Exercise
Because the pictures are not wanted, reproduce the rest of the records below exactly as they stand.

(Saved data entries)
··········

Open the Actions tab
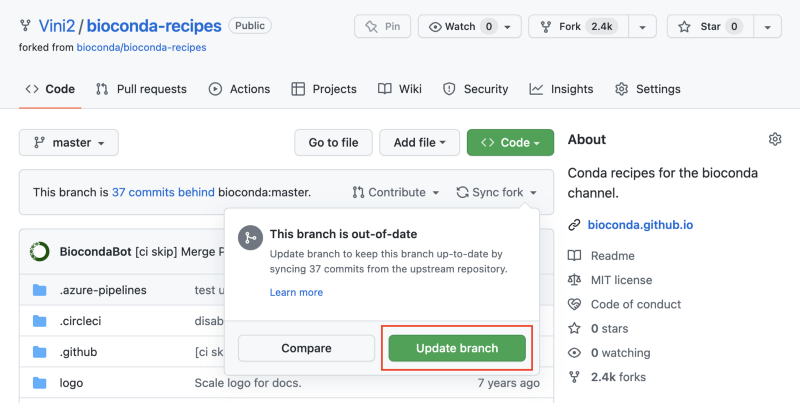[239, 89]
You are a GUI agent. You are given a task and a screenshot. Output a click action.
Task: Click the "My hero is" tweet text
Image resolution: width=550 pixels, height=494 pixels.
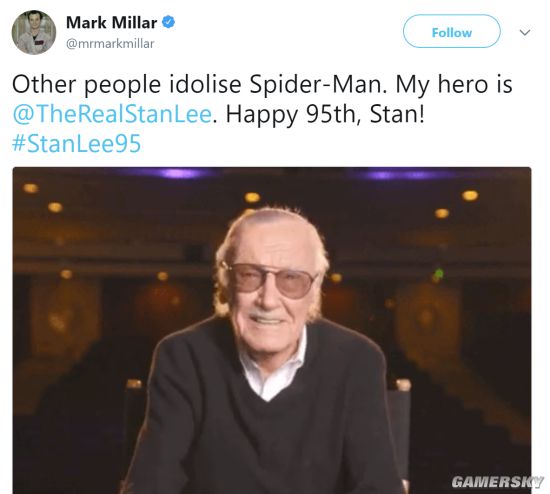(x=454, y=85)
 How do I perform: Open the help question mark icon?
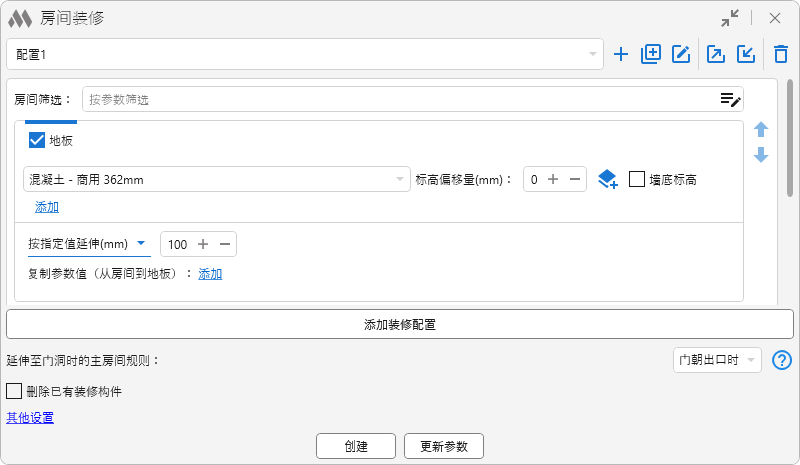click(x=783, y=360)
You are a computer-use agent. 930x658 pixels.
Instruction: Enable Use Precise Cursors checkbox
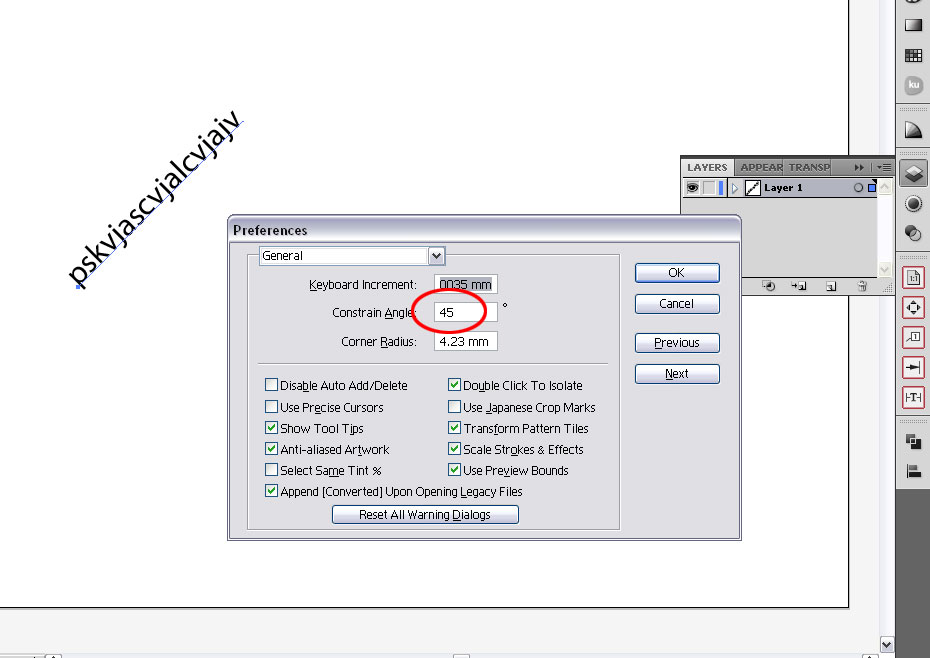[272, 407]
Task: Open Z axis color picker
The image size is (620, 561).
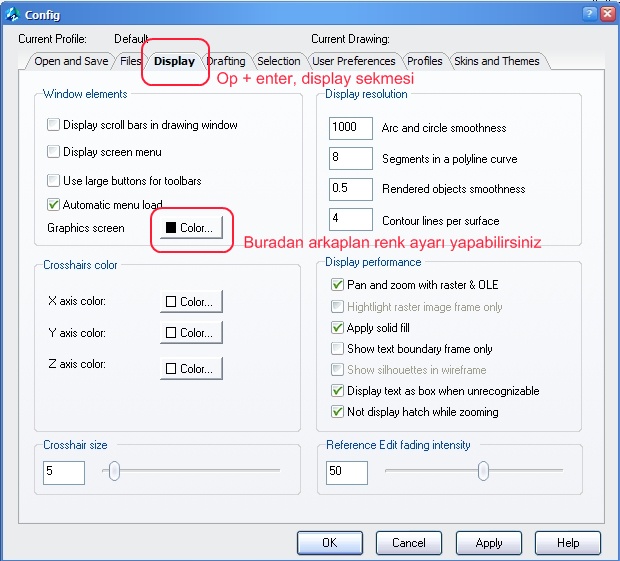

··········

Result of this exercise
Open the Actions tab
[239, 89]
You are a GUI agent. You are given a task and a screenshot. Output a click action.
Task: Click the "My hero is" tweet text
Image resolution: width=550 pixels, height=494 pixels.
(x=454, y=85)
 How do I perform: Open the help question mark icon?
click(x=783, y=360)
You are a computer-use agent. 930x658 pixels.
Instruction: Enable Use Precise Cursors checkbox
[272, 407]
Task: Open Z axis color picker
The image size is (620, 561).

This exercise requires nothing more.